无论如何都要做出说服的努力。而且,如果我们考虑到并不是一定要不计代价说服清教徒,而是这种说服在社会上完全足以鼓励潜在的受害者抵御其恶劣影响,那么这种努力也许就不是那么希望渺茫了。……虽然可能无法说服清教徒改变他们的做法,但也有可能说服社会去怀疑他们是文明的无知敌人。 

——沃格林《政治观念史稿》卷五

《張居正集》出版说明

 

 

 

張居正(1525-1582),字叔大,號太岳,謚號文忠,明代湖廣江陵(在今湖北荆州)人。作爲我國古代最著名的政治家之一,張居正學問淵洽,著述宏富。生前編纂有《帝鑑圖説》(與吕調陽合著)、《四書直解》、《書經直解》、《易經直解》、《詩經直解》、《通鑑直解》、《貞觀政要直解》、《謨訓類編》、《刻注解標題歷朝鑑綱論抄》等著,又主修《大明會典》、《明世宗實録》、《明穆宗實録》、《興都承天府志》等典志。在其去世約三十年後,文集始由其子嗣修、懋修等編次《文忠公張太岳先生文集》(簡稱《張太岳文集》或《張居正集》),由金陵唐國達廣慶堂刊刻。

張居正一生倡奉變法,尊崇實學,以救時治國爲己任,故其爲文注重“直寫胸臆”,[1]力求“閎衍深沉之思”。[2]在張居正所有著述中,最能彰顯其事功與學術的,當屬這部文集無疑。該文集凡四十七卷,四十餘萬字,基本上是張居正從政後的奏疏、書牘、劄記和詩文的彙編,可以説是其三十餘年政治生活的實録。

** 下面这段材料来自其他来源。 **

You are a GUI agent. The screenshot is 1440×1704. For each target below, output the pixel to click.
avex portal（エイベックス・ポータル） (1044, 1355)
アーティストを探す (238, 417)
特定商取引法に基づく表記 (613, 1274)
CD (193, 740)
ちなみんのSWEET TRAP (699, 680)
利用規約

明代思想家吕坤謂該文集“見宏邃之養焉,見精明之識焉,見剸割之才焉,見篤實之學焉”,[3]給予了很高評價。

《張太岳文集》在後世屢經整理刊行,流布廣泛,版本主要有:⑴道光初年江陵鄧氏覆刻本;⑵道光八年(1827)江蘇巡撫陶澍主持刊印的《重刻張太岳先生文集》;⑶光緒二十七年(1901)荆宜施道奭良主持並以“紅藤碧樹山館”名義刊印的《明張文忠公全集》;⑷民國二十四年(1935)國民政府軍事委員會編印的《張江陵全集》校點本;⑸民國二十四年商務印書館出版的《張文忠公全集》萬有文庫校點本;⑹19871994年張舜徽主編,荆楚書社、湖北人民出版社出版的《張居正集》校點本。

上述版本尤其是後三種校點本在校勘整理方面用力頗多,爲今人的研習提供了較大便利。但由於後世諸本均没有突破明刻本的基本框架,而明刻本又存在著編次體例不純、文字錯訛較多、作品收集不全等問題,因此這些版本的校勘整理成果均不夠理想。基於此,我們嘗試推出一種突破原有體例、克服上述缺陷的新整理本。抗戰時期,朱東潤先生寓居重慶,撰寫《張居正大傳》時,曾經非常遺憾地感慨張居正史料的極度匱乏,甚至連《明實録》這樣的重要材料竟也無從利用。值得欣慰的是,今天我們利用文獻資料的條件已經十分優越,能夠收集到與張居正史實有關的大量文獻,既可以用於校勘、箋注《張居正集》文本,也可以從中輯佚出不少該書失載的張居正作品。實際上,《張居正集》中的作品,絶大多數可以確定寫作時間,特别是奏疏部分,通過核實《萬曆起居注》、《明實録》等文獻,多數可以精確到月或日,因此新的整理本在體例上採取編年的方式是可行的,相信這樣做將會更加便利讀者。張居正的學術觀點在其所著《四書五經直解》[4]等書中有集中反映,因此在詮釋方法上,採用“以張注張方式,充分汲取張居正的學術觀點解讀《文集》中的作品,以期更忠實於前人的思想。

 


古典文明研究工作坊

中國典籍編注部丙組

201311


 



[1] 張居正,《辛未會試録序》,載《張文忠公全集·文集七》,商務印書館萬有文庫本,1935,頁605

[2] 張居正,《錦冰集叙》,載《張文忠公全集·文集八》,商務印書館萬有文庫本,1935,頁636

[3] 吕坤,《書太岳先生文集後》,載《張文忠公全集·附録一》,商務印書館萬有文庫本,1935,頁799

[4] 據鍾惺《通鑑直解敘》(載張居正《通鑑直解》,美國哈佛大學藏明崇禎刊本)稱,張居正著有《四書五經直解》,然其中的《春秋直解》、《三禮直解》今已亡佚。